One afternoon we came home from swimming at the club to the surprising sight of my father sitting behind the wheel of a new Cadillac Seville parked in the driveway. Standing there with one hand on the gleaming silver hood, he waved us out of my mother’s station wagon. He opened the doors and had us smell the rich red leather seats and try the fancy electric windows and the air-conditioning. Three-year-old Whitney, I remember, smudged the glass, and my father barked at him to go inside the house and wash his hands. I felt a sharp pang of guilt as he slunk off.

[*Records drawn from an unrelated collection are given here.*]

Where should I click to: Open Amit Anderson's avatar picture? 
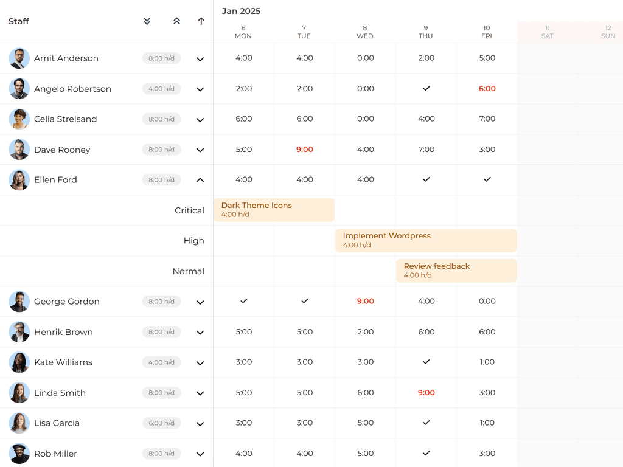click(x=19, y=58)
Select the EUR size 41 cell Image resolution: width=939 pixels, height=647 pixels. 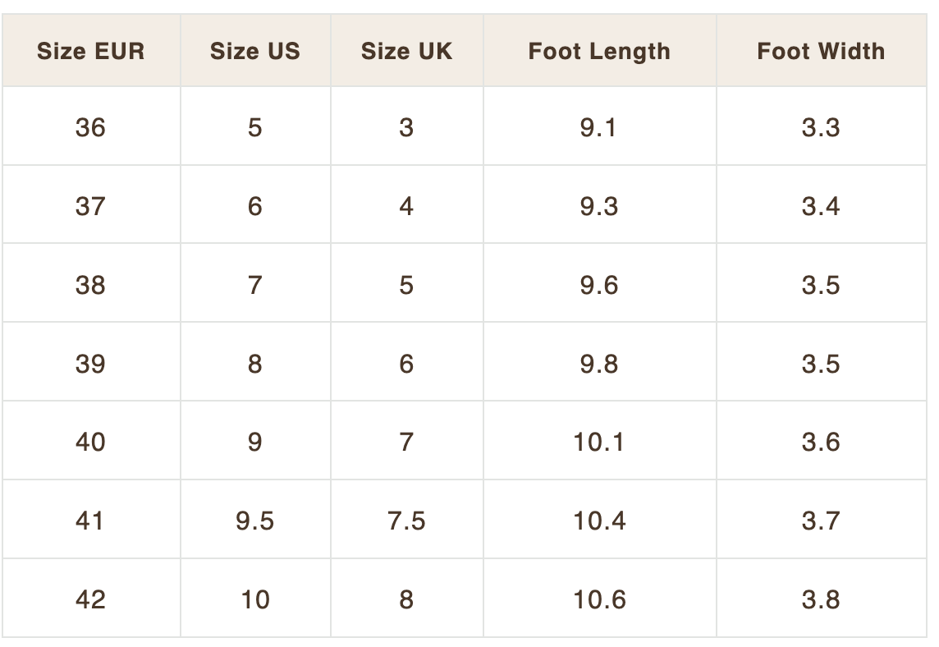[x=91, y=520]
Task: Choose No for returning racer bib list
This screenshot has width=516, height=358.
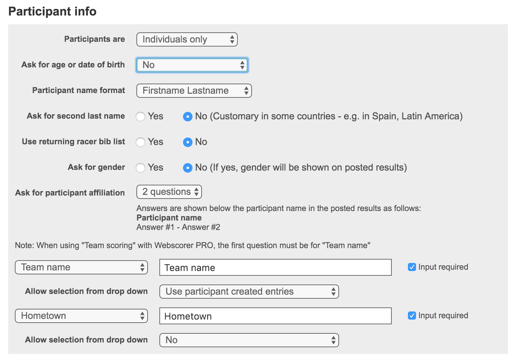Action: coord(187,142)
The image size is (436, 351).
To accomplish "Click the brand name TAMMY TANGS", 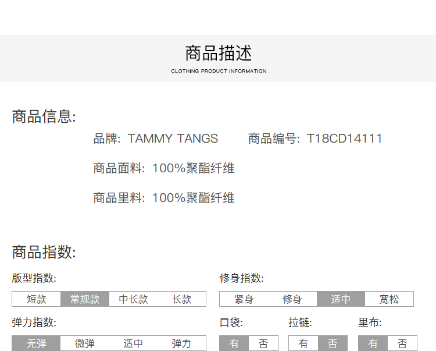I will click(x=173, y=139).
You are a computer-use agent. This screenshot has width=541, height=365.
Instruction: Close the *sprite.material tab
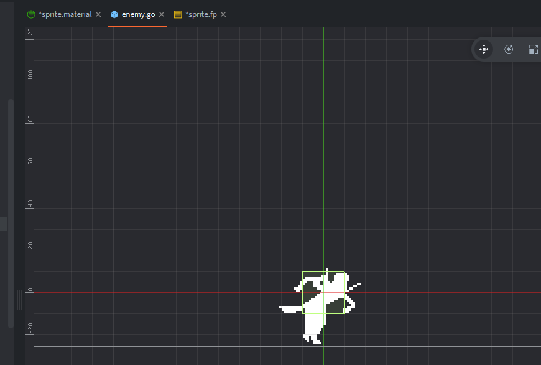coord(98,14)
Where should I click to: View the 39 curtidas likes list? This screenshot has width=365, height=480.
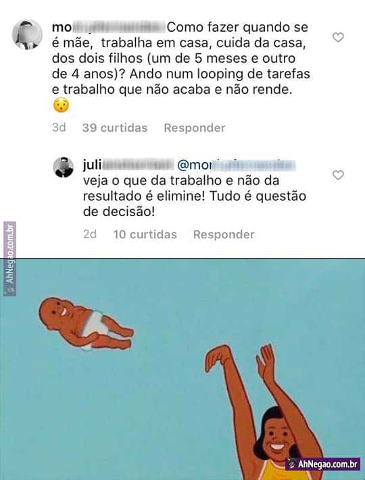point(115,128)
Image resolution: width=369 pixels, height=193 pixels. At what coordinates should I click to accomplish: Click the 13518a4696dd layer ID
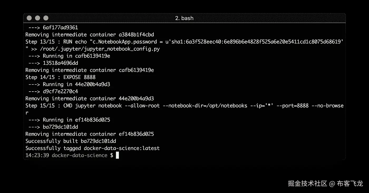pos(60,63)
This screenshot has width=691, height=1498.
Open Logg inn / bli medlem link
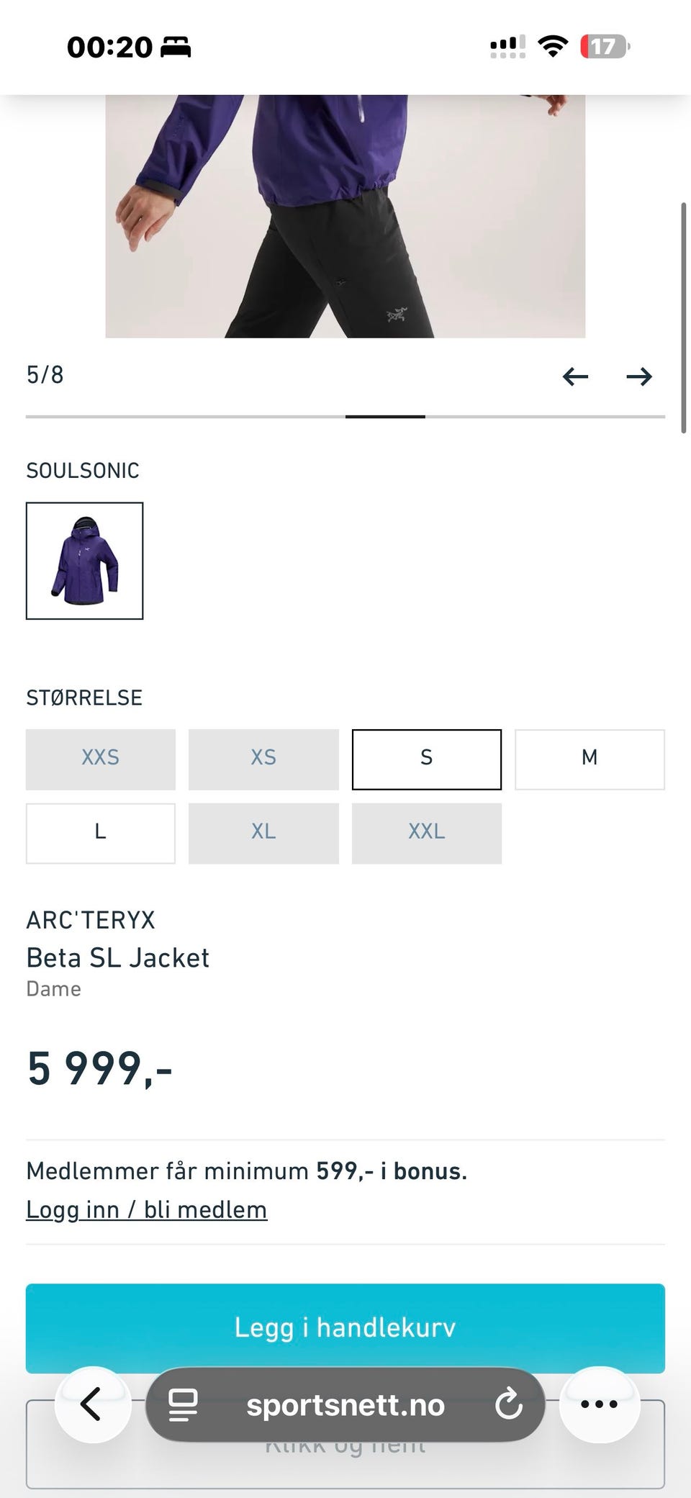tap(147, 1210)
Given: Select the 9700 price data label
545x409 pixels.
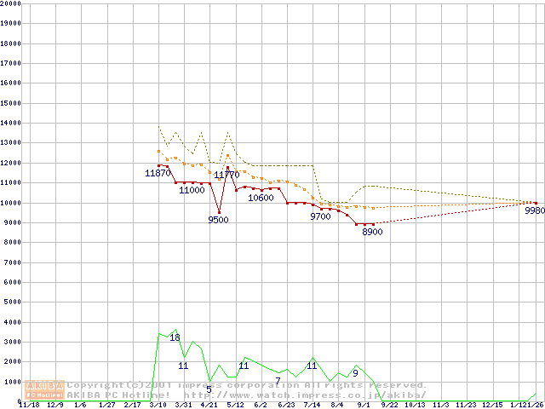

“Come over here, Franny,” my father said. “I want to show you something.” He popped an eight-track tape in a slot in the dash and suddenly Benny Goodman’s jazz filled the plush interior of the car. My heart swelled as I inhaled the new-car smell. I was flying high on abundance, and on my father’s glorious mood—all the more so because, of course, I knew it wouldn’t last.
My mother frowned and went inside.
Ollie peered out from behind a curtain. She did her best to protect all of us from my father. Often, after crying and begging her on a Friday, Whitney would ride with Ollie on the bus to spend the weekend in her house in Detroit, at the intersection of Seven Mile and Livernois, near to where the riots had erupted and where the sound of gunfire outside still blended unremarkably with the general hum of traffic. Even as a toddler, Whitney was a survivor.And certainly being cooped up with my father for an entire weekend, my mother off doing volunteer work or playing tennis, promised a roller-coaster ride of unpredictable and treacherous mood swings more threatening than the odd gunshot nearby.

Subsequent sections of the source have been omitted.